Народ расх**чил церкви, где еще вчера молились и пели,
И буржуи висели на фонариках, как шары на ели!
СТО ЛЕТ НАЗАД миру показали «Черный квадрат»,
Сказали ясно: все, п***ец, всем ни шагу назад!
Шаг влево, шаг вправо — стреляю без предупреждения!
Как волны на море, катятся друг за другом припизженные поколения.
Люди целуют губы, сосут х*и, лижут сладкие п**ды
И знают, что если надо будет подохнуть, то лучше сделать это без визга.
Каждый организм хочет продлиться в виде нового беби.
Зачем эти сраные беби, ждете Мессию, мэйби?
Думаете, вас спасут, приласкают, дадут конфету на ужин?
Да ладно, хватит! Весь этот мир давно нах** никому не нужен!
В океане поколений сотни миллиардов медуз.
Что им вспомнить за тысячу лет х**ты и сомнений?
Стыковку на орбите! «АПОЛЛОН» — «СОЮЗ»!
Да, это было сладко, мы е**ли американцев, они нас, мы любили друг друга,
И космос смеялся, словно кончившая пять раз подруга.
И если Земля вдруг крякнет и пернет и выпустит газы, как проколотый нах** баллон,
Есть что вспомнить! Стыковка «СОЮЗ» — «АПОЛЛОН»!
В нашей общей жизни случился, е**ть, моментик золотого секса.
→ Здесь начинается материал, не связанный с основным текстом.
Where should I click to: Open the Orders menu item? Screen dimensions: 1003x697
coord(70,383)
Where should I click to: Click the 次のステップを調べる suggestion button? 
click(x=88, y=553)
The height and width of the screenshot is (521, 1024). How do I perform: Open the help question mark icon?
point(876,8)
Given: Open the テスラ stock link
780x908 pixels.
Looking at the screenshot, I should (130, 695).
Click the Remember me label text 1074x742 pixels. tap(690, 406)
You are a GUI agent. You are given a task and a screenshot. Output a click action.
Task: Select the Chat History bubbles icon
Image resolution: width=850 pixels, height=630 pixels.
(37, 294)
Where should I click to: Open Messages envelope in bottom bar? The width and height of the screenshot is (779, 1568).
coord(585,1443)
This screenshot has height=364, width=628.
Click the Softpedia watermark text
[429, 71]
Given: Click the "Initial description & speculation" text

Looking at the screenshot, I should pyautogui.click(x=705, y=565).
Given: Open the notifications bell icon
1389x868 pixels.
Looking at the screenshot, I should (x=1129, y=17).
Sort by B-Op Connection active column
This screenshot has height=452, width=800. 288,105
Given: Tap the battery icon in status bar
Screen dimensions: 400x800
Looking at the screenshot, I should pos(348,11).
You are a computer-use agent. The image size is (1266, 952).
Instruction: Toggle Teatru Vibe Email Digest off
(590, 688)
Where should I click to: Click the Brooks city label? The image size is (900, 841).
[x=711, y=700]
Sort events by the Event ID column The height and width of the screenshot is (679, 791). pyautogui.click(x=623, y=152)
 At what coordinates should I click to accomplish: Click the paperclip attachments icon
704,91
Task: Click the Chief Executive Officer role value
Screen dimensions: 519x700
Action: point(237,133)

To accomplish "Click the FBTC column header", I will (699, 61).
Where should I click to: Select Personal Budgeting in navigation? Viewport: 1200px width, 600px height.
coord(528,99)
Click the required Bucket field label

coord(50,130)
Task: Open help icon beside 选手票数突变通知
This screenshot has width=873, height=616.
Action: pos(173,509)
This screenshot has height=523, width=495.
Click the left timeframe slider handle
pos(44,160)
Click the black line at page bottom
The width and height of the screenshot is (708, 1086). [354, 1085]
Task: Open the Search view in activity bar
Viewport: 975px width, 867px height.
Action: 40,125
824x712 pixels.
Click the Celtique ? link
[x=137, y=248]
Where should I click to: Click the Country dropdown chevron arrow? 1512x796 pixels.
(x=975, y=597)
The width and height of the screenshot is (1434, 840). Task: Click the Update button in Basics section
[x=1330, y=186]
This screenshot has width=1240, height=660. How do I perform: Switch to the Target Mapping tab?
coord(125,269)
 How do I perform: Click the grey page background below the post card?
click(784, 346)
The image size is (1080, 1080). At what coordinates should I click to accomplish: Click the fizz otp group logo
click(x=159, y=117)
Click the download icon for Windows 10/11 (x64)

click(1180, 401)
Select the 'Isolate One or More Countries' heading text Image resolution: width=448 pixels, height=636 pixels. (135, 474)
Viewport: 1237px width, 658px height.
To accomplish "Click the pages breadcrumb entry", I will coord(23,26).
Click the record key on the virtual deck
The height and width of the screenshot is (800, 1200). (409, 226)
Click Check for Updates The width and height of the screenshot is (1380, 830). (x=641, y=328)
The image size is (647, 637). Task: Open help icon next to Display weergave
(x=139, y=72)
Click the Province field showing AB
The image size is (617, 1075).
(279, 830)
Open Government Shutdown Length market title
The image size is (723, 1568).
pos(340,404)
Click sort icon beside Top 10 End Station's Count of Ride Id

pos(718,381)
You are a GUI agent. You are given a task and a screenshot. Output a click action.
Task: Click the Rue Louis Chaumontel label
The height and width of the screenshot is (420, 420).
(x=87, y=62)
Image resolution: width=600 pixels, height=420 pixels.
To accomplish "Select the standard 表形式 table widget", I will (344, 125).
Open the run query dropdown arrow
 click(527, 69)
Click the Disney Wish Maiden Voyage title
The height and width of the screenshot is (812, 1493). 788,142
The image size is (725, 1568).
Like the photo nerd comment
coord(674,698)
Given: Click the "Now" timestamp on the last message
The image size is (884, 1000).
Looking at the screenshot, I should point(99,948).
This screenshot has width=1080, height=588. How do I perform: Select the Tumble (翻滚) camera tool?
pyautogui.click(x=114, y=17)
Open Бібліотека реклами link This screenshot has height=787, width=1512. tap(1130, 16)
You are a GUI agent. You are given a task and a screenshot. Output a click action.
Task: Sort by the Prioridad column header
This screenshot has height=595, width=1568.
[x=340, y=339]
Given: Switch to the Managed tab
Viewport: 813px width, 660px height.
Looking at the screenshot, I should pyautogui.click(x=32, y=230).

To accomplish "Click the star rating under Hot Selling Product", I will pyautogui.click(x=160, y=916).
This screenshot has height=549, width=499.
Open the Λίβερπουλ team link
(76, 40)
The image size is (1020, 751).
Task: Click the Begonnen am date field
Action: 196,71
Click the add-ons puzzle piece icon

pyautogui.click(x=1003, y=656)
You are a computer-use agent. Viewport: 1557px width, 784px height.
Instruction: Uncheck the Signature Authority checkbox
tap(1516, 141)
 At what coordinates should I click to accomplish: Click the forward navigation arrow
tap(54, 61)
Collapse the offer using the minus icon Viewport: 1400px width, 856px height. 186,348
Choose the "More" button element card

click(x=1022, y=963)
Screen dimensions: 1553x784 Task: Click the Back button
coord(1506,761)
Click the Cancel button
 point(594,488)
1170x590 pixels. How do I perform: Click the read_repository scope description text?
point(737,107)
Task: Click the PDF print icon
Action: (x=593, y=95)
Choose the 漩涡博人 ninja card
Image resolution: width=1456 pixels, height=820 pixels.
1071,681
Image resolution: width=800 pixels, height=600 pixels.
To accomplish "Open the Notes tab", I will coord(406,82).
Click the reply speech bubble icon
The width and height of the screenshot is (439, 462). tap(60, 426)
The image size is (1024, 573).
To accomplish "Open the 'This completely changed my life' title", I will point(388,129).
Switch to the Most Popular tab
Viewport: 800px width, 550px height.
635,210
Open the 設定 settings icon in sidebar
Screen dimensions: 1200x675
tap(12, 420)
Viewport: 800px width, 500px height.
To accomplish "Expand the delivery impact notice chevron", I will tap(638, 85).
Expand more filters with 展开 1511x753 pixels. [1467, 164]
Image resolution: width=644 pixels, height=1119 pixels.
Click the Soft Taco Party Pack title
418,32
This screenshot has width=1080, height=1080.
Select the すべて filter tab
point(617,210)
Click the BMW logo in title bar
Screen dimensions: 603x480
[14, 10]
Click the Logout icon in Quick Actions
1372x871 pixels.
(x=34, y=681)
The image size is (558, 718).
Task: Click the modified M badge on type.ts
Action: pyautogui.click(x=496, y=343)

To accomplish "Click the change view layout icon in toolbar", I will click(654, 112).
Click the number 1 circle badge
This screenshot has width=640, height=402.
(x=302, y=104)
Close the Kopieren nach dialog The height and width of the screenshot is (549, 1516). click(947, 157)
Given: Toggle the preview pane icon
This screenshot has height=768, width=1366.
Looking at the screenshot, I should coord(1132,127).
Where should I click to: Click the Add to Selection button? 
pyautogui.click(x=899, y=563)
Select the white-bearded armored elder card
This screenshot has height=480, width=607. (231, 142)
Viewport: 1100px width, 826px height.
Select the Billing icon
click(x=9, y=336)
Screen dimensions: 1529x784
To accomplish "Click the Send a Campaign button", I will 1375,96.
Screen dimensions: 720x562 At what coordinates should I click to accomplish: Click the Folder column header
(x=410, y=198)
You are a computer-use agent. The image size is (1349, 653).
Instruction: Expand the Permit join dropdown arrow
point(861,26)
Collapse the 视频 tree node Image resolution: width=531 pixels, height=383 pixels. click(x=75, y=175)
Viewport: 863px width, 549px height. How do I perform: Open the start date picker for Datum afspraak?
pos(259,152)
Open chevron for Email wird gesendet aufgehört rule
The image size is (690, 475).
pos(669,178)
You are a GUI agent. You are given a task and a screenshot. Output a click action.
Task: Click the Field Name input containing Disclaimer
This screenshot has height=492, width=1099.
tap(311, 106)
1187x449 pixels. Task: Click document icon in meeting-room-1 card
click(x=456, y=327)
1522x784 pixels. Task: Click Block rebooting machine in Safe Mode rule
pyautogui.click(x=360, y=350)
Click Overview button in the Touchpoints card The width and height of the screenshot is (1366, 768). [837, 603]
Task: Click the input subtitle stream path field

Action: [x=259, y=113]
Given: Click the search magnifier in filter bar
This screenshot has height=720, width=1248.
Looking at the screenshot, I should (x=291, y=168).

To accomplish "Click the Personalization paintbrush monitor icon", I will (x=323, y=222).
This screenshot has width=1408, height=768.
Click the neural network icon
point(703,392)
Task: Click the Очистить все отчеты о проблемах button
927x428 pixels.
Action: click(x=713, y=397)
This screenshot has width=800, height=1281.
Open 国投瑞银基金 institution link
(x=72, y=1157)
Не жалко подохнуть, мы отведали сладкого кекса.
Ну а теперь хватит, идите все на х**, в бездну сползают народы.
Туда вам и дорога, о**евшие хищники, убийцы природы!
То, что вы зовете прогрессом, только плодит уродов и уродует лица.
Душно вам, сраные гады? Хочется е**ться, жрать, веселиться?
Нет вопросов, ребята, вся х**ня к вашим услугам, в вашем распоряжении.
Этот мир находится в НЕИНТЕРЕСНОМ ПОЛОЖЕНИИ!